_EXERCISE DESCRIPTION_: In the reading text about law firm fines, how much was Locke Lord ordered to pay?

It was a prized scalp. In December, Clifford Chance (CC) became the first Magic Circle player to fall foul of the Solicitors Regulation Authority (SRA), when the firm and its disputes partner Alex Panayides were each fined £50,000 for their role in the well-documented Excalibur professional negligence saga.
It was a highly-symbolic move. But the £50,000 penalty is small beer relative to CC’s global revenues, and to the fines received by White & Case and Locke Lord in 2017. US firm Locke Lord, with a small City operation, was ordered to pay a record £500,000.
At face value, it seems the SRA has been particularly proactive of late. The Solicitors Disciplinary Tribunal (SDT) broke its record for highest fine administered more than once in 2017, suggesting a fresh prosecution drive on the SRA’s part.
As one City professional negligence specialist comments: ‘I have seen the SRA get more aggressive over standard professional misconduct issues. I read this as laying down a marker with bigger law firms. It’s flexing its muscles. There’s not much we can really do about that.’
But were these rare examples of the SRA getting a result against Global 100 firms in an unusually successful spell? Is it really an indication that the regulator has the desire and the resources to move away from pursuing high-street firms with dubious client account practices and, like the Financial Conduct Authority, hold the City elite accountable for misconduct? Or is it just a statistical blip?

_DATASET CONTENT_:
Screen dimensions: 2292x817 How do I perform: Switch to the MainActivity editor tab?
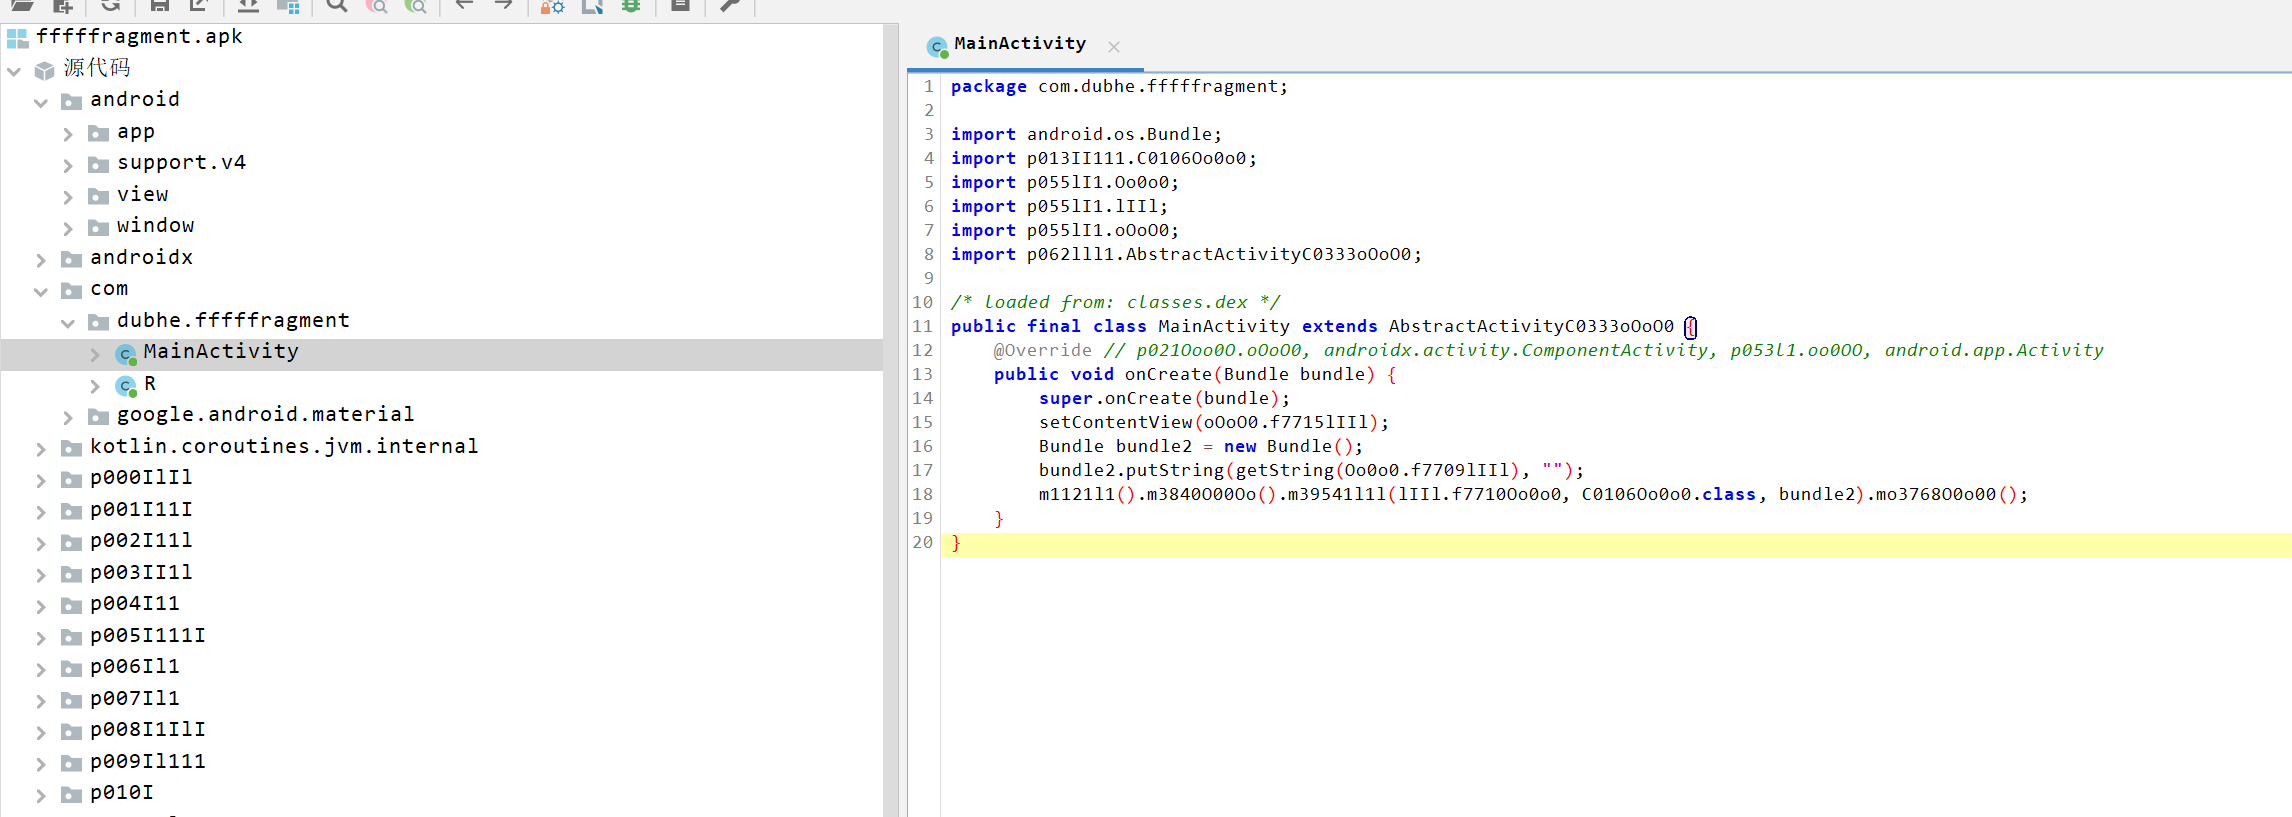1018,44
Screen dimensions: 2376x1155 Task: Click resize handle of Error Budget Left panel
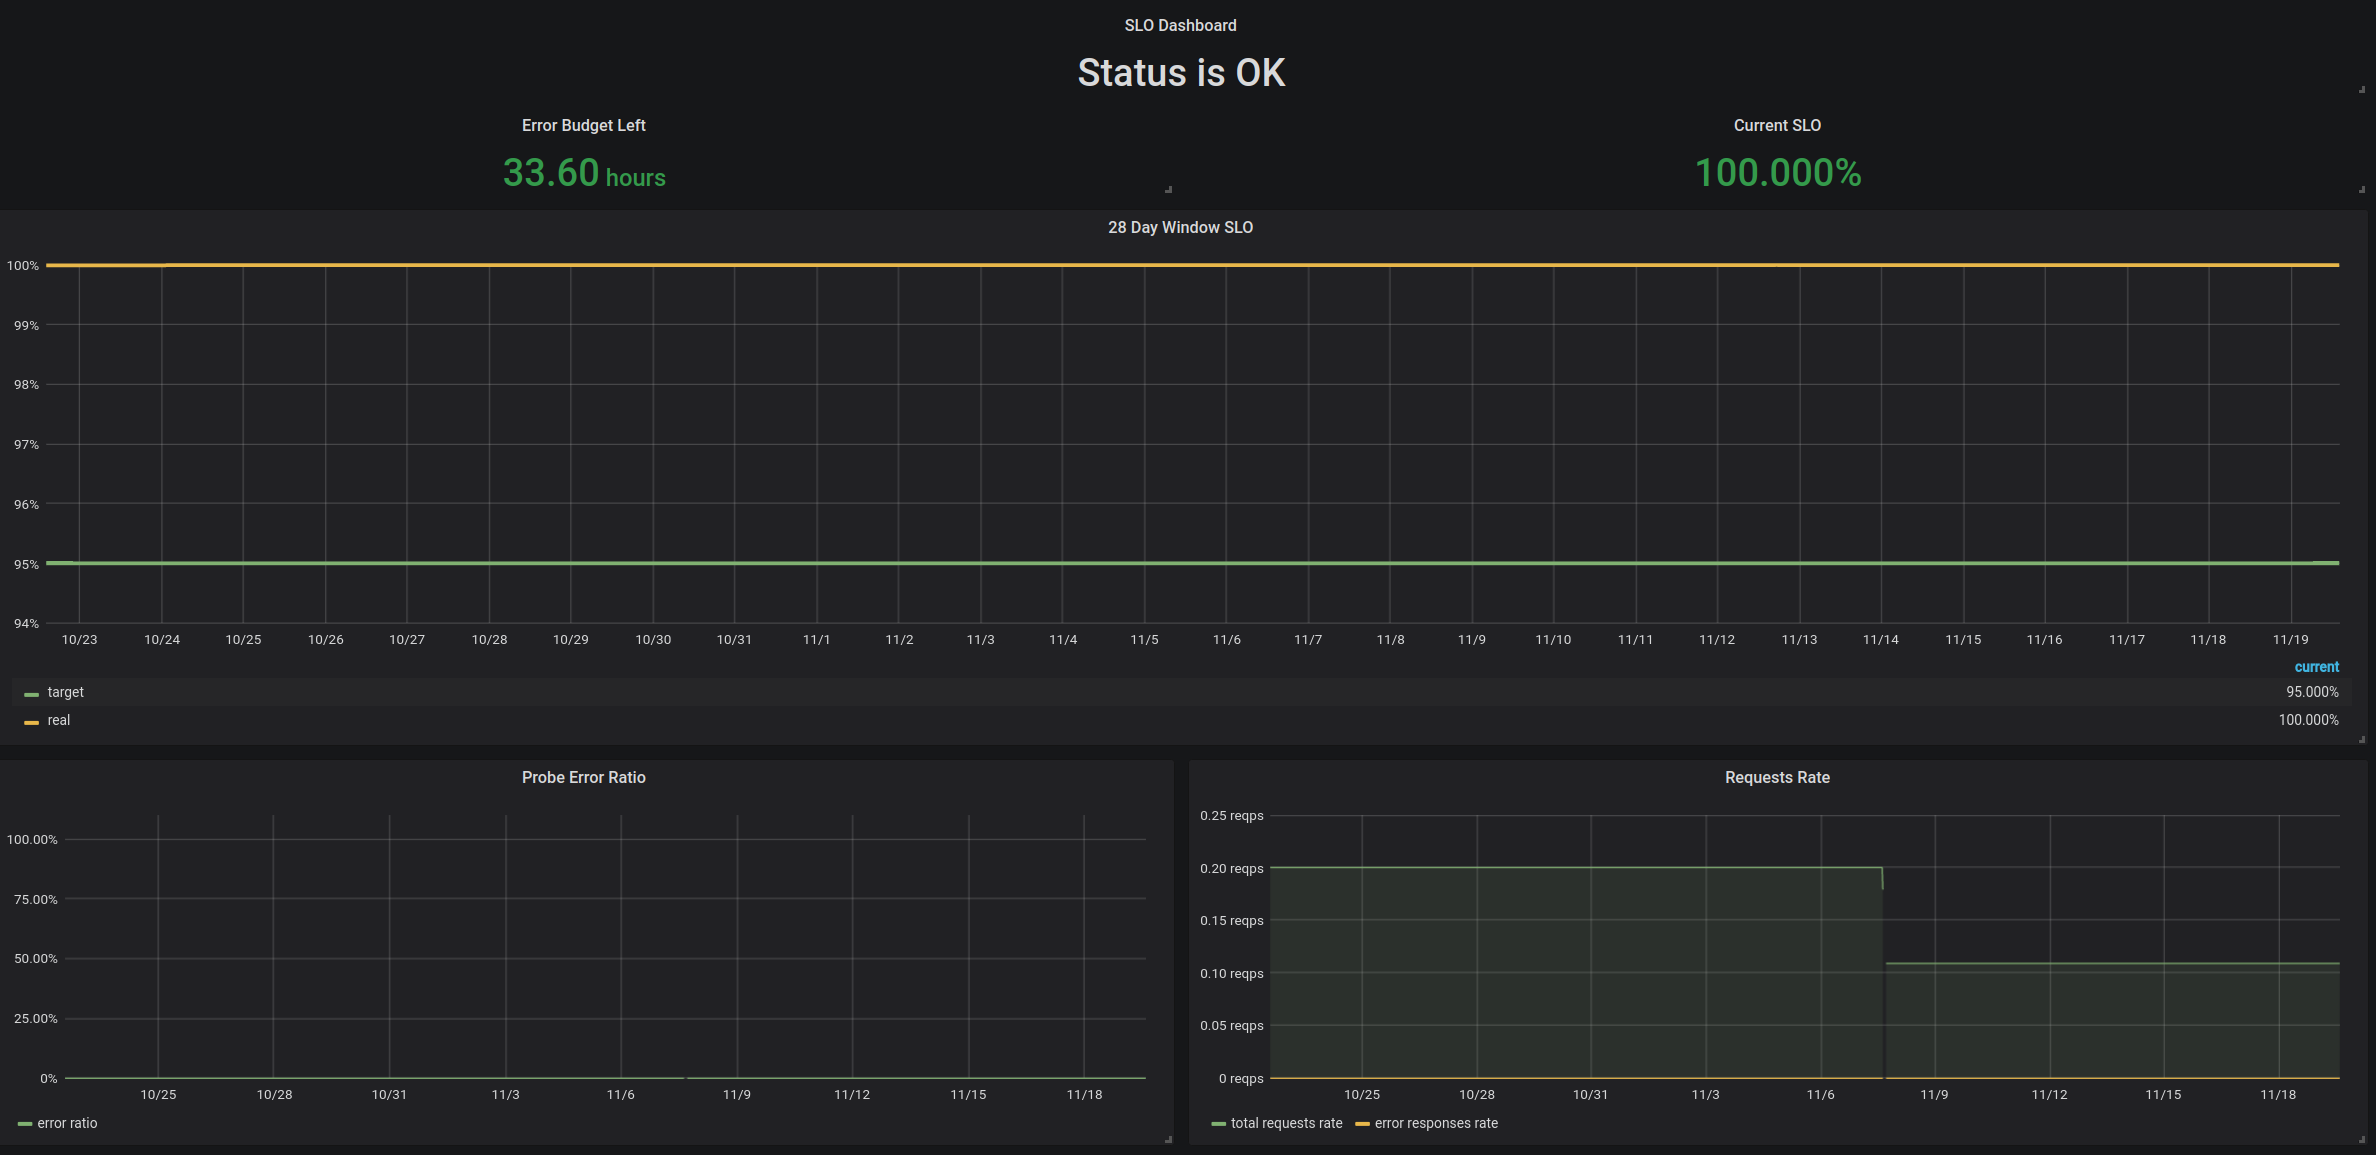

_THE OUTPUT_: A record £500,000.